During the two-day workshop, the teachers also get skills instruction in classroom-based activities like graphing water-quality variables from chemicals and invasive species to organic pollutants and temperatures.

Inspired to Learn

The project’s ultimate goal, says OSU’s Kari O’Connell, is to get high school students out into the field to conduct their own investigations. Aquatic sampling at Marys River is one of three workshops teachers take during their year-long participation. They also learn about decomposition and carbon cycles at the H.J. Andrews Experimental Forest near Blue River and about fry and fingerlings at the Oregon Hatchery Research Center near Alsea.

“This project helps teachers engage their students in outdoor settings,” says O’Connell, who leads Teachers as Researchers. “Studies show that kids do better on achievement tests, behave better in class, get more excited about learning and feel more pride in their accomplishments when their lessons are tied to real-world environmental issues.”
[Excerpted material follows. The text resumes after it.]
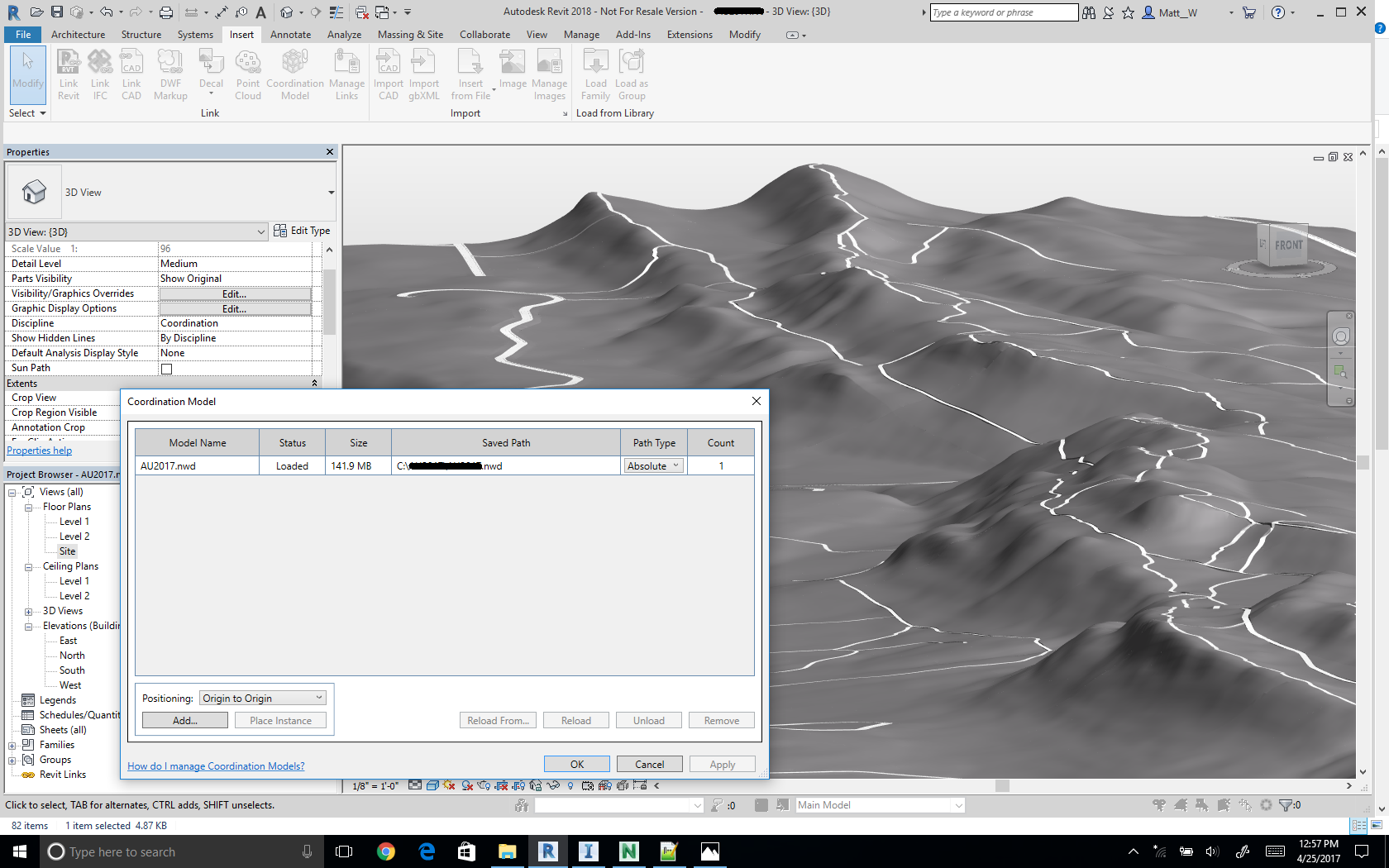The height and width of the screenshot is (868, 1389).
Task: Click the keyword search input field
Action: click(1003, 12)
The project is already having an impact in Oregon schools. During 2008, the project’s first year, nine of 13 workshop participants made quick use of their newfound skills by engaging their students in local watershed studies.

Oregon the Magnificent

Oregon’s storied landscapes — its mountains, rivers, oceans and rangelands — are prime, readymade environmental learning labs, notes Silicon Valley transplant Pete Tuana, superintendent of the Philomath School District.

“Oregon has a unique reputation as an outdoor state,” Tuana reminds the teachers before they head to the river with their sampling nets. “This environment is so magnificent. Yet today’s children get so busy playing videogames on the sofa, they don’t go outside and get dirty. Those kids are tomorrow’s stewards of the land. We’re not connecting the dots. We need a coherent, K-12 curriculum on natural resources.”
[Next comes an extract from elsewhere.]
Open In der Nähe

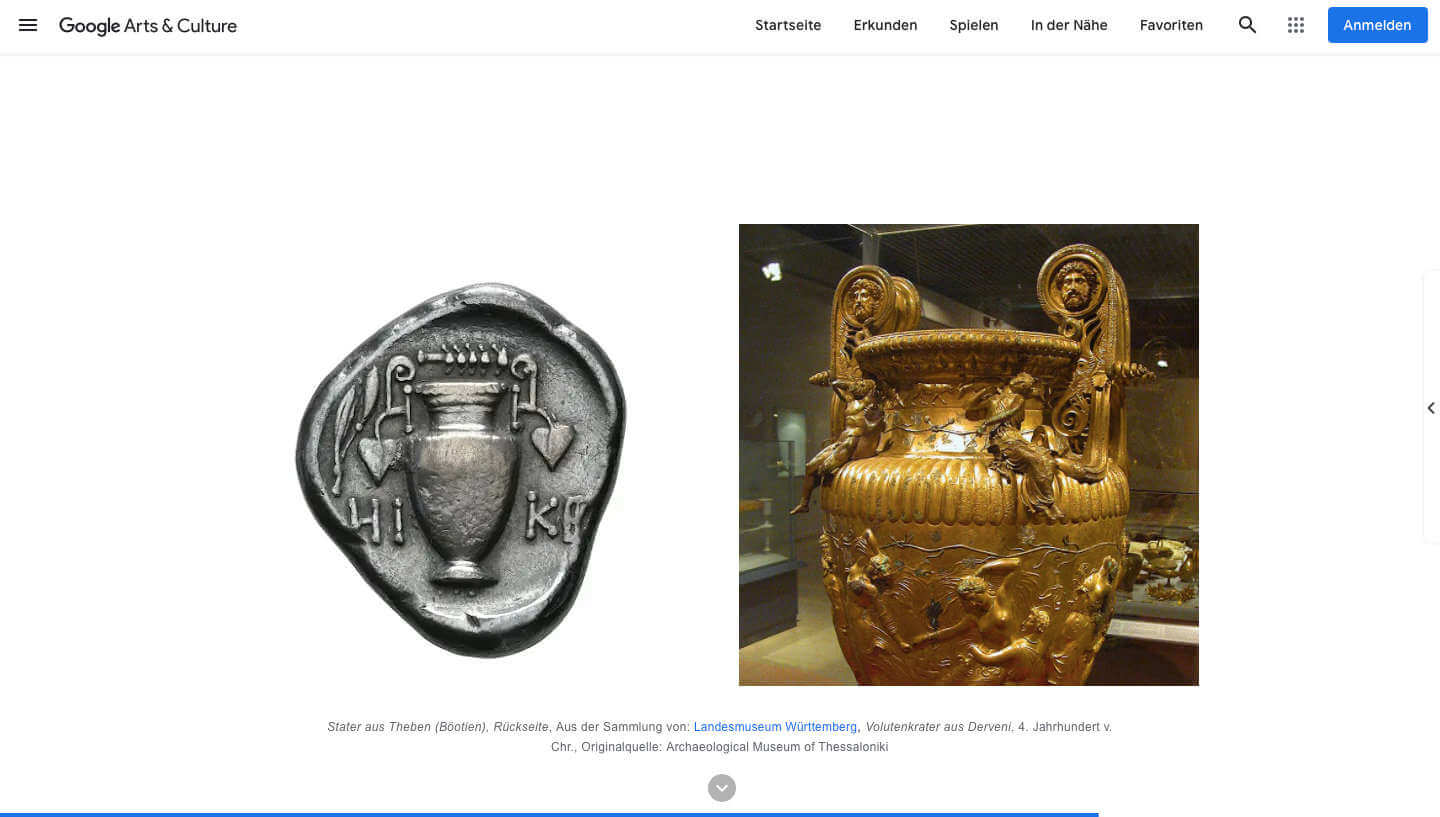tap(1069, 25)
Oregon took a big step earlier this year when it became the first state to pass a “No Child Left Inside” act (House Bill 2544). Co-sponsored by Corvallis representative Sara Gelser, the legislation, part of a national movement to reconnect kids with the outdoors, created a state task force to develop guidelines, aligned with state science standards, for environmental literacy.

With its growing cadre of teacher researchers, OSU is in the vanguard of this urgent push toward authentic lessons in local landscapes.

“These inspiring teachers are preparing the future students of OSU,” says O’Connell, “and the future citizens of Oregon.”